The call is a high-pitched, sharp chick or chick-chick, sometimes given in rapid series. The drumming is steady and moderately paced, not as loud or accelerating as the Pileated’s. The calls have a quality that blends into the ambience of a pine forest in wind - audible at close range but not the dominant sound in the woods.

Range and Habitat

The White-headed Woodpecker is a species of the pine-dominated mountains of the American West. The range runs from southern British Columbia south through the Cascades and Sierra Nevada of California, and east into the Blue Mountains of Oregon and Washington and the mountains of Idaho and Nevada. A small, isolated population exists in the San Bernardino Mountains of southern California.

Within this range, the species is a specialist of mature ponderosa pine and sugar pine forest. It occurs most consistently where large, open-canopied pine stands with abundant cone production coincide with snags for nesting. It is largely absent from denser fir and spruce associations, though it will use mixed pine-fir habitat at the margins.

The bird does not migrate. It is a year-round resident at elevations typically between 1,000 and 2,700 meters, moving locally within a range to follow cone crops.

Diet

The White-headed Woodpecker’s diet is unusual for a woodpecker because it relies heavily on pine seeds rather than wood-boring insects. Large-coned pines - ponderosa and sugar pine in particular - produce seeds that are nutritionally rich and available in quantity even in winter. The woodpecker extracts seeds by prying open scales on green and mature cones, or by scaling bark in the manner of a nuthatch.

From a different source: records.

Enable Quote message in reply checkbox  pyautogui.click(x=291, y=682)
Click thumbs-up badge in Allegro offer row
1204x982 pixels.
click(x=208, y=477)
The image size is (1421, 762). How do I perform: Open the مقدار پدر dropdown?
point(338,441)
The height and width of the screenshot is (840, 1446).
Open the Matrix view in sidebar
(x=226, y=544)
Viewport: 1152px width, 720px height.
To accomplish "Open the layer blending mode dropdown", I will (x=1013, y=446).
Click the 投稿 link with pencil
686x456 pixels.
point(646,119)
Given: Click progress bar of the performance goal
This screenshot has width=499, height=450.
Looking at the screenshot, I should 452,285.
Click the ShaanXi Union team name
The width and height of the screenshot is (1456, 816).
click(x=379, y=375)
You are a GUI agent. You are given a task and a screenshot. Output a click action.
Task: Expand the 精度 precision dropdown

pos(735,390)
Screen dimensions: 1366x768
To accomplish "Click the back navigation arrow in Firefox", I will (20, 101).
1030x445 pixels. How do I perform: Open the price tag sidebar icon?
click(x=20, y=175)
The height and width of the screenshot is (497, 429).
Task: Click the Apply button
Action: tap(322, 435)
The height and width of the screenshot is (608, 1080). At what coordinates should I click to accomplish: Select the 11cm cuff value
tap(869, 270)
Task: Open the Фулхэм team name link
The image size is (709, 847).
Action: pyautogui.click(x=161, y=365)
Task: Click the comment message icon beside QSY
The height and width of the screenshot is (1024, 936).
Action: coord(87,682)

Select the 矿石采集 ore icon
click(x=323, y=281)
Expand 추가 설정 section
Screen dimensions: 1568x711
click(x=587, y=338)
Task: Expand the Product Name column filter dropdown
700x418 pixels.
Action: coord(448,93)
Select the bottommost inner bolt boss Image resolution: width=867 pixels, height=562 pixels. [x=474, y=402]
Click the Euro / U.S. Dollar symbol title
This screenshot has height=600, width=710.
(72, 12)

Insects are taken when available, including wood-boring beetles and ants, but the species is far less reliant on excavation feeding than most woodpeckers. This dietary flexibility is what allows it to persist through winter at elevation rather than migrating. Sap from the surfaces of pine trees is also consumed, particularly in spring when sap flow is high.

Breeding

Cavity excavation begins in April to May in most of the range. Nesting sites are typically in snags or dead sections of living ponderosa pine, with the cavity entrance usually located on the underside of a broken stub or slanted trunk - a position that may help shed rain from the entrance. Both sexes excavate, though males do the majority of the work.

The female lays 3 to 7 white eggs. Both parents incubate, with the male taking incubation duties at night. Incubation lasts about 14 days. The young are altricial and are fed by both parents in the cavity. Fledging occurs at approximately 26 days post-hatch. The family group may remain together through the summer.

A Pine Specialist in a Changing Forest

The White-headed Woodpecker is not endangered, but it is declining in parts of its range, and the reasons are not encouraging. The species is tied so tightly to large-diameter ponderosa and sugar pine that any large-scale change to those forests registers directly in woodpecker numbers.

Fire suppression over the past century has shifted western pine forests toward denser, more closed canopies - conditions less suited to the White-headed’s open-porch foraging style. The large old ponderosa and sugar pines that produce the most seeds per tree and provide the most suitable nest snags are also the trees most aggressively logged over the past 150 years. Wildfires of increasing severity in an era of drought and warming are now removing mature pine stands at rates that can outpace recovery.

This woodpecker’s future is, in the most direct sense, a function of how much old-growth and mature ponderosa pine remains. That is not an abstract conservation statement. It is the bird’s food supply and nest site rolled into the same tree.


The white head in a pine crown is not something you forget. Stark and clean against the bark, the bird works the cone with no particular urgency. The forest is old enough to hold it. Whether the forest stays that way long enough to hold the next generation is the question.